• [Excerpted records]
*** Begin section ***

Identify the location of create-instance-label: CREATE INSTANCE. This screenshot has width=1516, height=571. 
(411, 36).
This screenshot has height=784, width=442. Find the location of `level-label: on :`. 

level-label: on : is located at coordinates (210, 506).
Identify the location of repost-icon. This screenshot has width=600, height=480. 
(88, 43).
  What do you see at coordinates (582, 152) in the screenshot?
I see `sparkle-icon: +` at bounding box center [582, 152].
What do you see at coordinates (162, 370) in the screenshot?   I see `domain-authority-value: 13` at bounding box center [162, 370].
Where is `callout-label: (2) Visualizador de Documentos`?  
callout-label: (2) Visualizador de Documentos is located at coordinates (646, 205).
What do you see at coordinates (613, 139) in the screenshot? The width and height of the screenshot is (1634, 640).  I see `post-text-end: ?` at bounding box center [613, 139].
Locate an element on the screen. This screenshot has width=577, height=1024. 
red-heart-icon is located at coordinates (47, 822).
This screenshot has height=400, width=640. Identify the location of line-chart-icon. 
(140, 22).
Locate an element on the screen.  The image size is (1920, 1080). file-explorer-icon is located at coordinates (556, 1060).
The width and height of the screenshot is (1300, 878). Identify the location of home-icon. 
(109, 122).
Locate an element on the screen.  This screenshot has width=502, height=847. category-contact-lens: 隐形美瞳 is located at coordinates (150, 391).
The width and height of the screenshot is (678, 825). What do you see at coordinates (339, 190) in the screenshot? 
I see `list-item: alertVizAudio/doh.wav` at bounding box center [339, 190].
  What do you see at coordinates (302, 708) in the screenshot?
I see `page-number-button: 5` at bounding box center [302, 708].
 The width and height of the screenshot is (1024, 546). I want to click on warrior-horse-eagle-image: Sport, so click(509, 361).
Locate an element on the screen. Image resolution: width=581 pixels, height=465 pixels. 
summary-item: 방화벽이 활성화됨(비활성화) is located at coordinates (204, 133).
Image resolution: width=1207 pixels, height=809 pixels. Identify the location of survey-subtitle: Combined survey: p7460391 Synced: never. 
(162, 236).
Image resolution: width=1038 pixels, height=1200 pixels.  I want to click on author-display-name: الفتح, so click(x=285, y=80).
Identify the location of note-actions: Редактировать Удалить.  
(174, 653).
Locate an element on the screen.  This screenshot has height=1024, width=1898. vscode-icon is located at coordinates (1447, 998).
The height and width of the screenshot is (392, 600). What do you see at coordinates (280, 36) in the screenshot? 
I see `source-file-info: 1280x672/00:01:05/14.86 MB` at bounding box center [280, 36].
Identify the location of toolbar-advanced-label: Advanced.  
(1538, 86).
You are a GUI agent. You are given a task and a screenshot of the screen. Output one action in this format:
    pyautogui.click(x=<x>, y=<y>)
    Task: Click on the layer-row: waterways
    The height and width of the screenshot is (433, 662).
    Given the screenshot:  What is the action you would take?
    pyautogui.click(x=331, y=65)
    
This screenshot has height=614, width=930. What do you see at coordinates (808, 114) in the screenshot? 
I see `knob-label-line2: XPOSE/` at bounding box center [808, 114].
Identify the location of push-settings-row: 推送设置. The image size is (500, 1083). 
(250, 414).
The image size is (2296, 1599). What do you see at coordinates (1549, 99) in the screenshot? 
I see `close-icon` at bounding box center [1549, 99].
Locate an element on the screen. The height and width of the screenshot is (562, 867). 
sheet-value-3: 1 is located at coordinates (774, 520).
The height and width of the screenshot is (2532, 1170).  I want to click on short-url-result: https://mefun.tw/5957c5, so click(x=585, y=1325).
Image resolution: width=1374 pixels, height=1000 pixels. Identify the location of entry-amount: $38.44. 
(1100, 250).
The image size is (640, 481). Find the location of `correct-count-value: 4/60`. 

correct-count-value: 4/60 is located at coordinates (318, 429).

*** End section ***

• [Work to complete]
Copy all of the records above, substituting "Determine the position of" for every occurrence of "Identify the location of" and keeping everything else the same.

• [Output below]
Determine the position of create-instance-label: CREATE INSTANCE. This screenshot has width=1516, height=571. 
(411, 36).
This screenshot has height=784, width=442. Find the location of `level-label: on :`. 

level-label: on : is located at coordinates (210, 506).
Determine the position of repost-icon. This screenshot has width=600, height=480. 
(88, 43).
  What do you see at coordinates (582, 152) in the screenshot?
I see `sparkle-icon: +` at bounding box center [582, 152].
What do you see at coordinates (162, 370) in the screenshot?   I see `domain-authority-value: 13` at bounding box center [162, 370].
Where is `callout-label: (2) Visualizador de Documentos`?  
callout-label: (2) Visualizador de Documentos is located at coordinates (646, 205).
What do you see at coordinates (613, 139) in the screenshot? The width and height of the screenshot is (1634, 640).  I see `post-text-end: ?` at bounding box center [613, 139].
Locate an element on the screen. This screenshot has width=577, height=1024. 
red-heart-icon is located at coordinates (47, 822).
This screenshot has height=400, width=640. Determine the position of line-chart-icon. 
(140, 22).
Locate an element on the screen.  The image size is (1920, 1080). file-explorer-icon is located at coordinates (556, 1060).
The width and height of the screenshot is (1300, 878). Determine the position of home-icon. 
(109, 122).
Locate an element on the screen.  This screenshot has width=502, height=847. category-contact-lens: 隐形美瞳 is located at coordinates (150, 391).
The width and height of the screenshot is (678, 825). What do you see at coordinates (339, 190) in the screenshot? 
I see `list-item: alertVizAudio/doh.wav` at bounding box center [339, 190].
  What do you see at coordinates (302, 708) in the screenshot?
I see `page-number-button: 5` at bounding box center [302, 708].
 The width and height of the screenshot is (1024, 546). I want to click on warrior-horse-eagle-image: Sport, so click(509, 361).
Locate an element on the screen. Image resolution: width=581 pixels, height=465 pixels. 
summary-item: 방화벽이 활성화됨(비활성화) is located at coordinates (204, 133).
Image resolution: width=1207 pixels, height=809 pixels. Determine the position of survey-subtitle: Combined survey: p7460391 Synced: never. 
(162, 236).
Image resolution: width=1038 pixels, height=1200 pixels.  I want to click on author-display-name: الفتح, so click(x=285, y=80).
Determine the position of note-actions: Редактировать Удалить.  
(174, 653).
Locate an element on the screen.  This screenshot has height=1024, width=1898. vscode-icon is located at coordinates (1447, 998).
The height and width of the screenshot is (392, 600). What do you see at coordinates (280, 36) in the screenshot? 
I see `source-file-info: 1280x672/00:01:05/14.86 MB` at bounding box center [280, 36].
Determine the position of toolbar-advanced-label: Advanced.  
(1538, 86).
You are a GUI agent. You are given a task and a screenshot of the screen. Output one action in this format:
    pyautogui.click(x=<x>, y=<y>)
    Task: Click on the layer-row: waterways
    The height and width of the screenshot is (433, 662).
    Given the screenshot:  What is the action you would take?
    pyautogui.click(x=331, y=65)
    
This screenshot has height=614, width=930. What do you see at coordinates (808, 114) in the screenshot? 
I see `knob-label-line2: XPOSE/` at bounding box center [808, 114].
Determine the position of push-settings-row: 推送设置. The image size is (500, 1083). 
(250, 414).
The image size is (2296, 1599). What do you see at coordinates (1549, 99) in the screenshot? 
I see `close-icon` at bounding box center [1549, 99].
Locate an element on the screen. The height and width of the screenshot is (562, 867). 
sheet-value-3: 1 is located at coordinates (774, 520).
The height and width of the screenshot is (2532, 1170).  I want to click on short-url-result: https://mefun.tw/5957c5, so click(x=585, y=1325).
Image resolution: width=1374 pixels, height=1000 pixels. Determine the position of entry-amount: $38.44. 
(1100, 250).
The image size is (640, 481). Find the location of `correct-count-value: 4/60`. 

correct-count-value: 4/60 is located at coordinates (318, 429).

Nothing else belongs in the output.